Judy Garland’s shoes from the 1939 classic The Wizard of Oz are now on sale by Moments In Time for $6 million having been on exhibit at Disney World for over a decade.
One of Ten Pairs?
Several other pairs of the slippers exist, including a pair that was stolen in 2005 from The Judy Garland Museum in Grand Rapids, Minnesota. They were insured for $1 million while the museum’s executive director John Kelsch said that they could have been worth $2 million to $3 million in 2015. The last pair to go on sale took $666,000 at auction in 2000.
In 1970 a pair was discovered in MGM’s basement and sold at auction for $15,000 to an anonymous buyer who donated them to the Smithsonian where they are still on display.

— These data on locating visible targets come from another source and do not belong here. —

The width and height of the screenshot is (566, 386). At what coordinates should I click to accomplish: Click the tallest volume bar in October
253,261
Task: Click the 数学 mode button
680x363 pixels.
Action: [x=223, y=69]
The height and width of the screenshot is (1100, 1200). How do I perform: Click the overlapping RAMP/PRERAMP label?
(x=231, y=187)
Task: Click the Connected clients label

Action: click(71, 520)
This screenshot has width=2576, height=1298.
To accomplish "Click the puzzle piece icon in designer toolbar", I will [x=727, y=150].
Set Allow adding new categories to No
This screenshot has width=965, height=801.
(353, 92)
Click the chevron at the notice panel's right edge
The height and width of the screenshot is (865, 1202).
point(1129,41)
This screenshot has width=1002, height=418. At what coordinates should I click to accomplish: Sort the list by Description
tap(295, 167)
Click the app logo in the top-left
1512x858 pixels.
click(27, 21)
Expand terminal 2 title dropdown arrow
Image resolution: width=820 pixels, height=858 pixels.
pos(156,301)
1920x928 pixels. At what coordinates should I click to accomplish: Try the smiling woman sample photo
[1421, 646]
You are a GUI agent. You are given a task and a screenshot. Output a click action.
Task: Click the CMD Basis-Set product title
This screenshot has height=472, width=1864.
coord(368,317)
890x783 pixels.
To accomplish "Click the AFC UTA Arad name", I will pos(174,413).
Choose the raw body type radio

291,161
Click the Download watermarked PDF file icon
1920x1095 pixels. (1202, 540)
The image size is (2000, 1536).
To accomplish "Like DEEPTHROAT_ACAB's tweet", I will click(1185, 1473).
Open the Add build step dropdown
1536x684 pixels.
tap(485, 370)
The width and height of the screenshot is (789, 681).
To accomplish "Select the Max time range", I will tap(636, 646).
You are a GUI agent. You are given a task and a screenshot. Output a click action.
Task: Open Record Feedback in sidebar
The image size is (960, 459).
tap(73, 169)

It remains debated just how many pairs were made and still exist with estimates spanning between five and ten. Lady Gaga was given a pair for her 25th birthday while in 2012 Leonardo DiCaprio teamed with director Steven Spielberg and other members of Hollywood’s elite to purchase another pair for the Academy of Motion Picture Arts and Sciences’ collection.
Ruby Red or Silver Screen?
In L. Frank Baum’s original books Dorothy’s magical shoes were silver but various reasons for the change have been speculated. One is that screenwriter Noel Langley changed them to ruby red so they would stand out better against a yellow brick road. A similar argument echoed by film fashion historian Amber Butchart was that the colour was changed to take full advantage of the new technology of technicolour.
The authentication document for the $6 million pair says the shoes are “rimmed in 46 rhinestones, surrounding 42 bugle beads and the three larger (rectangular) jewels centered in a line.”
While no movie prop or costume has ever sold publicly for more than $6 million, there have been several pieces of memorabilia that were auctioned off for seven figures.
The Cowardly Lion’s costume – $3.1 million
This costume is fabricated from actual lion skins and had languished in an MGM back-lot warehouse for more than five decades before being sold in an industrial auction in the 1990s. The seller at Bonhams, James Comisar, said he acquired it when someone answered an ad he put out that read, “Wanted: Ruby Slippers.” That person brought the costume to him in a garbage bag!
Audrey Hepburn’s Ascot dress – $4.4 million
This Victorian style dress worn by Audrey Hepburn as Eliza Doolittle in “My Fair Lady” sold for millions. Owned previously by Debbie Reynolds, the dress sold in 2011 for $4.44 million.
Marilyn Monroe’s “The Seven Year Itch” dress – $4.6 million
One of the most iconic images in film history is of Monroe’s white dress blown up by a puff of air from New York City’s subway grating.
William Travilla, the costume designer for “The Seven Year Itch,” kept the dress from the 1955 movie until 1971 when it was sold to actress Debbie Reynolds. Reynolds put the dress up for auction in 2011 along with other pieces of film memorabilia.The dress fetched $4.6 million from an anonymous buyer but the bids were “totally crazy, especially in this recession,” collector Keya Morgan told CNN.
Marilyn Monroe’s “Happy Birthday” dress – $4.8 million
While not necessarily a ‘film-worn’ garment this piece of costume memorabilia certainly tops many star-worn dresses.
Monroe wore a nude dress with 2,500 rhinestones to President John F. Kennedy’s 45th birthday party. The 1962 bash at New York’s Madison Square Garden was one of Monroe’s last public appearances before her death in August. She originally purchased the dress she sang in for $12,000. Ripley’s Museum purchased the dress in 2016 for $4.81 million.
$62,500 – Charlie Chaplin’s Hat and Cane
This price is another league from the Monroe dresses but still seems quite a tag for a hat.
The famous ensemble of Chaplin’s Little Tramp character were in “remarkable condition” and had been estimated for a maximum of $60,000 at the sale by auction house Bonhams in 2012.
When the hat and cane went under the hammer, however, the sale price hit $62,500 the auctioneers said. The 32-inch (81-centimeter) bamboo cane is inscribed “CCLT 36” in black ink, a reference to the Little Tramp, Chaplin’s signature character.
The look was cobbled together in February 1914 from multiple wardrobe items in a communal male dressing room at a Hollywood studio.
The baggy trousers were from actor Fatty Arbuckle. Chaplin also took some hefty size 14 shoes which he had to wear on the wrong feet to stop them from falling off. The hat belonging to Arbuckle’s father-in-law while the famous moustache had been intended for another actor.